Your answer must be every line of the data that contains "Collapse".

[[ Material for this task, beginning ]]

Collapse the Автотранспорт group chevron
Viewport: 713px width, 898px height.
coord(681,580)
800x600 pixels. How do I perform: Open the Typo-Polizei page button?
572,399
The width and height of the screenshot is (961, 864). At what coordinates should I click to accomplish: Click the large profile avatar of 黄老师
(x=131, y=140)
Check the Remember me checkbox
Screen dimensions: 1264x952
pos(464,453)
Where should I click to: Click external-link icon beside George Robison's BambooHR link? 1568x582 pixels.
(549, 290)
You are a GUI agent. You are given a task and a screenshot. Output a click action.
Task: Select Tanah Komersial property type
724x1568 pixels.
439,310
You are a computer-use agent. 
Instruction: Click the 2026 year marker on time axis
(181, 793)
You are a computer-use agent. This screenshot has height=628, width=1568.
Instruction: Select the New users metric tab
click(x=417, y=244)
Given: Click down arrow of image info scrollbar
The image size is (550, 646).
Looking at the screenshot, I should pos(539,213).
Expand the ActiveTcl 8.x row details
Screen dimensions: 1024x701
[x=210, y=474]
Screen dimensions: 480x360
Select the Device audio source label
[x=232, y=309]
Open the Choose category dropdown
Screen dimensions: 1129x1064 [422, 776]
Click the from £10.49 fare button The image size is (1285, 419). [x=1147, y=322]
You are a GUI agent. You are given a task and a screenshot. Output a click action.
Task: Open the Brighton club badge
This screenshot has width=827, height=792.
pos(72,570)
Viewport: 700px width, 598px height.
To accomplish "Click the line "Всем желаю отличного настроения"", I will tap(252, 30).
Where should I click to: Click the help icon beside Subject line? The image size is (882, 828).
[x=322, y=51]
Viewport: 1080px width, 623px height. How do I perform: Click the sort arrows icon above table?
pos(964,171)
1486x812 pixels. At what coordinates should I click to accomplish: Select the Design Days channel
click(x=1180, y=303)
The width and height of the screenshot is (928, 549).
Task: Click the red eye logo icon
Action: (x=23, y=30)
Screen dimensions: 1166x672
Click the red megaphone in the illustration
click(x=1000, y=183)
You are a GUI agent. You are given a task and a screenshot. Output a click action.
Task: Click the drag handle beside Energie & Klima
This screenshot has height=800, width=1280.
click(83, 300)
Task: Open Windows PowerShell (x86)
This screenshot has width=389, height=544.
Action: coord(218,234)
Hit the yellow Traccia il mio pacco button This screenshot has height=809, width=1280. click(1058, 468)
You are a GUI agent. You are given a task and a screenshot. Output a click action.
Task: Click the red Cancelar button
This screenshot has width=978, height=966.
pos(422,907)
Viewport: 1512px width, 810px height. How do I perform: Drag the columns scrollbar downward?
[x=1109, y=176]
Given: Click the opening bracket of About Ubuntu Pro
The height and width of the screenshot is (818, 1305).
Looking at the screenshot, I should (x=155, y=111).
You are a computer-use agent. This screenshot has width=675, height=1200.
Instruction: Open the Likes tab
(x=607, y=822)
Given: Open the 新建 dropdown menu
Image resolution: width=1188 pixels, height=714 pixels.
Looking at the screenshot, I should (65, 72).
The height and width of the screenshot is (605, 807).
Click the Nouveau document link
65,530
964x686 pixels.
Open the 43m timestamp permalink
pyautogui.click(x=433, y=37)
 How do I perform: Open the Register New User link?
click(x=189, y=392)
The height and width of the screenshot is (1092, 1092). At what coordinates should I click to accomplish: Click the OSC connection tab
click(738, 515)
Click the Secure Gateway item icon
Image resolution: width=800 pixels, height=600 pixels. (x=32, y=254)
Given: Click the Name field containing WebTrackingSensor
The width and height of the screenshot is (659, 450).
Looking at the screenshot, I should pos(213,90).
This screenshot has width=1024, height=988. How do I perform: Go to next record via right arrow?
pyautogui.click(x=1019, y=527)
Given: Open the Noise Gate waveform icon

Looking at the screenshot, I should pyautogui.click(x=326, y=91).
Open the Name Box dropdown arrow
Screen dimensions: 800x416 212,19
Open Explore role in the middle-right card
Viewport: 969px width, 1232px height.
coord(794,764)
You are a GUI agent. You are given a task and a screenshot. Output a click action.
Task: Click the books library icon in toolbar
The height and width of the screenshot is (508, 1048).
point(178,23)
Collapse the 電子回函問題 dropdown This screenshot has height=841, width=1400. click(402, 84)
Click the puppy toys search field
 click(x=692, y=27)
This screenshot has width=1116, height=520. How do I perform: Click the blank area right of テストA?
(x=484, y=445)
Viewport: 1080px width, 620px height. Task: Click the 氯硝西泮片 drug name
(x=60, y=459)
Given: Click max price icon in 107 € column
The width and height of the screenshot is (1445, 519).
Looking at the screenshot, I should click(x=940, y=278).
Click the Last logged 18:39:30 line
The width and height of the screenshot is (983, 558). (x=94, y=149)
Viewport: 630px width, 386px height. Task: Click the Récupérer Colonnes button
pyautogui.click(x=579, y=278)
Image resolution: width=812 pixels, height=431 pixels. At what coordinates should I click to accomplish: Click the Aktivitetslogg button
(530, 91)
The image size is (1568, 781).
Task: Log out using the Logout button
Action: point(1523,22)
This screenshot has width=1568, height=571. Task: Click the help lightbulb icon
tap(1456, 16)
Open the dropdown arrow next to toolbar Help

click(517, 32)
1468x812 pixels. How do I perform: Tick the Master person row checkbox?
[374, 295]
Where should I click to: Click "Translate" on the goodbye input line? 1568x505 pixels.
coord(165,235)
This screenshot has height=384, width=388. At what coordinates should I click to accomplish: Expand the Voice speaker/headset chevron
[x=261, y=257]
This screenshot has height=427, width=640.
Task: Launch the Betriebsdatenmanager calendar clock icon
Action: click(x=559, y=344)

[[ Material for this task, end ]]

__Exercise output__
Collapse the Автотранспорт group chevron
Collapse the 電子回函問題 dropdown This screenshot has height=841, width=1400. click(402, 84)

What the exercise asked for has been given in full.